▸ Stored items:
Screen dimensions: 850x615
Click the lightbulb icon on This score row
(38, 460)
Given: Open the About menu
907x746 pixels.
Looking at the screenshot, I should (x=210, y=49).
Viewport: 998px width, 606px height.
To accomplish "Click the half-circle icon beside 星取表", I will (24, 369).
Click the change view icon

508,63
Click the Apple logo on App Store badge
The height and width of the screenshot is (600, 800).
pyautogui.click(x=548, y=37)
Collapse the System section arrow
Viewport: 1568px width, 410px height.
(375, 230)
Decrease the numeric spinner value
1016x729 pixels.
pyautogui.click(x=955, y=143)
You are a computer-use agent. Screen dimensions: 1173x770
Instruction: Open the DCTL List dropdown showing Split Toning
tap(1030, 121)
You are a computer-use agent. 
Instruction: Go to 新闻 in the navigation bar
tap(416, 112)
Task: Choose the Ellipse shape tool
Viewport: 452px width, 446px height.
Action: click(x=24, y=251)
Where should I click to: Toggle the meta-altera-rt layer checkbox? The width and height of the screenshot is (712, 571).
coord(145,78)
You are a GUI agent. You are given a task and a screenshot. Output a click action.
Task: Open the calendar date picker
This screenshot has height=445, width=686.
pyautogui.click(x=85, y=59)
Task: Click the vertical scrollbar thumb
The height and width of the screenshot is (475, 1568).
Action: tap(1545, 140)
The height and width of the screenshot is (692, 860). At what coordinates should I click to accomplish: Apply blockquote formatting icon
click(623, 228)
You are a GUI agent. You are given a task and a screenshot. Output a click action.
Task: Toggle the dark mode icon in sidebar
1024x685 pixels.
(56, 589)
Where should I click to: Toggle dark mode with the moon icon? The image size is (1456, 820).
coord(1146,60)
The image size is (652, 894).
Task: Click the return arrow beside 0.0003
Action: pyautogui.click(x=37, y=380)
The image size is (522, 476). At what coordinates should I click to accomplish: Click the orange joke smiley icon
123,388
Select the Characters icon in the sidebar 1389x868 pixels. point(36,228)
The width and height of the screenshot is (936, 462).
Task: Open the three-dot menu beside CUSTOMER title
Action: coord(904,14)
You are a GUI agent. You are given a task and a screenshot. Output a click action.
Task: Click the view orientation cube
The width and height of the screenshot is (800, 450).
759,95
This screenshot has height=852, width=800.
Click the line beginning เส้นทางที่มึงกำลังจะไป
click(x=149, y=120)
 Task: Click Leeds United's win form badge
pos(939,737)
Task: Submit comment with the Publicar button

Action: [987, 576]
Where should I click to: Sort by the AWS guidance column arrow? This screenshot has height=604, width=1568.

▸ What this task involves: Copy out the records once more, exactly as they are written.

▸ Solved exercise:
Screen dimensions: 850x615
Click the lightbulb icon on This score row
(38, 460)
Given: Open the About menu
907x746 pixels.
Looking at the screenshot, I should (x=210, y=49).
Viewport: 998px width, 606px height.
To accomplish "Click the half-circle icon beside 星取表", I will (24, 369).
Click the change view icon

508,63
Click the Apple logo on App Store badge
The height and width of the screenshot is (600, 800).
pyautogui.click(x=548, y=37)
Collapse the System section arrow
Viewport: 1568px width, 410px height.
(375, 230)
Decrease the numeric spinner value
1016x729 pixels.
pyautogui.click(x=955, y=143)
You are a computer-use agent. Screen dimensions: 1173x770
Instruction: Open the DCTL List dropdown showing Split Toning
tap(1030, 121)
You are a computer-use agent. 
Instruction: Go to 新闻 in the navigation bar
tap(416, 112)
Task: Choose the Ellipse shape tool
Viewport: 452px width, 446px height.
Action: click(x=24, y=251)
Where should I click to: Toggle the meta-altera-rt layer checkbox? The width and height of the screenshot is (712, 571).
coord(145,78)
You are a GUI agent. You are given a task and a screenshot. Output a click action.
Task: Open the calendar date picker
This screenshot has height=445, width=686.
pyautogui.click(x=85, y=59)
Task: Click the vertical scrollbar thumb
The height and width of the screenshot is (475, 1568).
Action: tap(1545, 140)
The height and width of the screenshot is (692, 860). At what coordinates should I click to accomplish: Apply blockquote formatting icon
click(623, 228)
You are a GUI agent. You are given a task and a screenshot. Output a click action.
Task: Toggle the dark mode icon in sidebar
1024x685 pixels.
(56, 589)
Where should I click to: Toggle dark mode with the moon icon? The image size is (1456, 820).
coord(1146,60)
The image size is (652, 894).
Task: Click the return arrow beside 0.0003
Action: pyautogui.click(x=37, y=380)
The image size is (522, 476). At what coordinates should I click to accomplish: Click the orange joke smiley icon
123,388
Select the Characters icon in the sidebar 1389x868 pixels. point(36,228)
The width and height of the screenshot is (936, 462).
Task: Open the three-dot menu beside CUSTOMER title
Action: coord(904,14)
You are a GUI agent. You are given a task and a screenshot. Output a click action.
Task: Click the view orientation cube
The width and height of the screenshot is (800, 450).
759,95
This screenshot has height=852, width=800.
Click the line beginning เส้นทางที่มึงกำลังจะไป
click(x=149, y=120)
 Task: Click Leeds United's win form badge
pos(939,737)
Task: Submit comment with the Publicar button

Action: [987, 576]
Where should I click to: Sort by the AWS guidance column arrow? This screenshot has height=604, width=1568.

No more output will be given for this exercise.